* [TASK DIRECTIONS]:
Write the rows below as a JSON list of strings, one string per row, starting at the row that contains "Fonctions basiques du" and ending at the row that contains "Manipulation de fichiers [] (134, 2294)". Include only those rows.

* [RECORDS TO USE]:
• • •

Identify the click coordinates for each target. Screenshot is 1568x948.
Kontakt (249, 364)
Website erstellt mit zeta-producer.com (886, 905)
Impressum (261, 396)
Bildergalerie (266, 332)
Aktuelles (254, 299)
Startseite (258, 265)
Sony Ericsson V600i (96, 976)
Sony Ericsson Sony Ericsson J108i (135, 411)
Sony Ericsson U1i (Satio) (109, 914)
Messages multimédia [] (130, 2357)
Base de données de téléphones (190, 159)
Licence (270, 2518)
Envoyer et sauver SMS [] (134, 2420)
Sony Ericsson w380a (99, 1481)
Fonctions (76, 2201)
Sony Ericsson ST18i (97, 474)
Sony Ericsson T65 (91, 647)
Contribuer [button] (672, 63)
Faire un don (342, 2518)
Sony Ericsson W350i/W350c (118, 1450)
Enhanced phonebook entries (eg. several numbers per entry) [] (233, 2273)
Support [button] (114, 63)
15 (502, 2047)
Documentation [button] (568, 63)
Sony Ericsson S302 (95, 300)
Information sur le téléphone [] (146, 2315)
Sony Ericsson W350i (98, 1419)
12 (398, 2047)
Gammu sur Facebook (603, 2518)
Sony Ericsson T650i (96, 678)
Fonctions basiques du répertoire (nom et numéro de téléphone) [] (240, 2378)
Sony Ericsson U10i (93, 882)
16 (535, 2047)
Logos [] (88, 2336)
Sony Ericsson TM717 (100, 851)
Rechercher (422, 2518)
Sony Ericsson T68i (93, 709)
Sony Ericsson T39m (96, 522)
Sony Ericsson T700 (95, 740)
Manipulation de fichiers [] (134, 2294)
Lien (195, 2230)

• • •

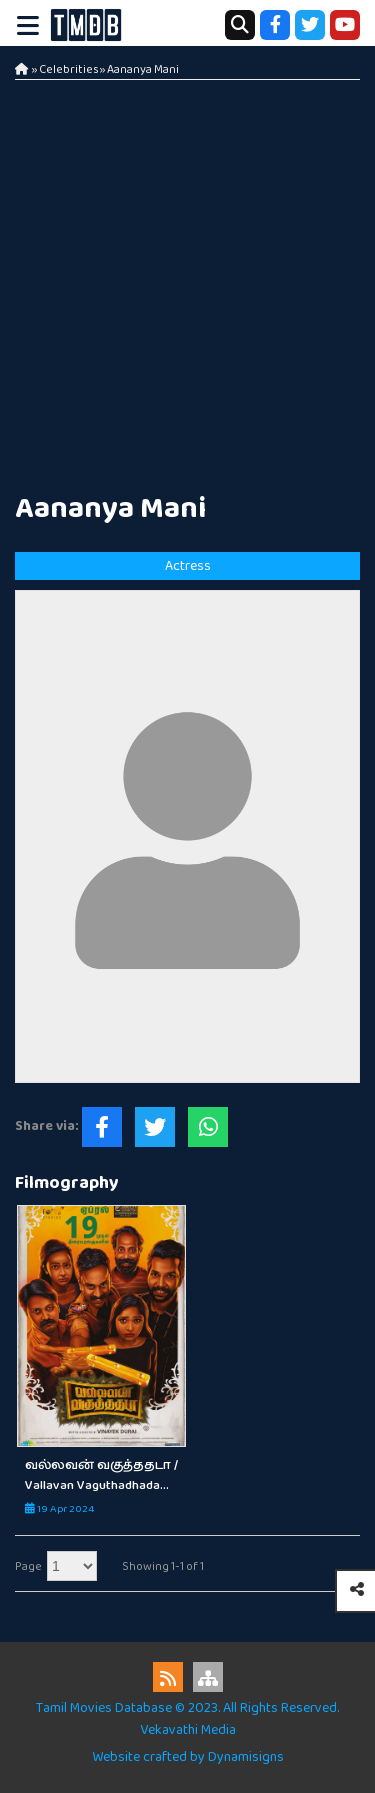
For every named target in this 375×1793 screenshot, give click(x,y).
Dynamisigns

• • •

* [THE REPLY]:
[
  "Fonctions basiques du répertoire (nom et numéro de téléphone) [] (240, 2378)",
  "Sony Ericsson U10i (93, 882)",
  "16 (535, 2047)",
  "Logos [] (88, 2336)",
  "Sony Ericsson TM717 (100, 851)",
  "Rechercher (422, 2518)",
  "Sony Ericsson T68i (93, 709)",
  "Sony Ericsson T39m (96, 522)",
  "Sony Ericsson T700 (95, 740)",
  "Manipulation de fichiers [] (134, 2294)"
]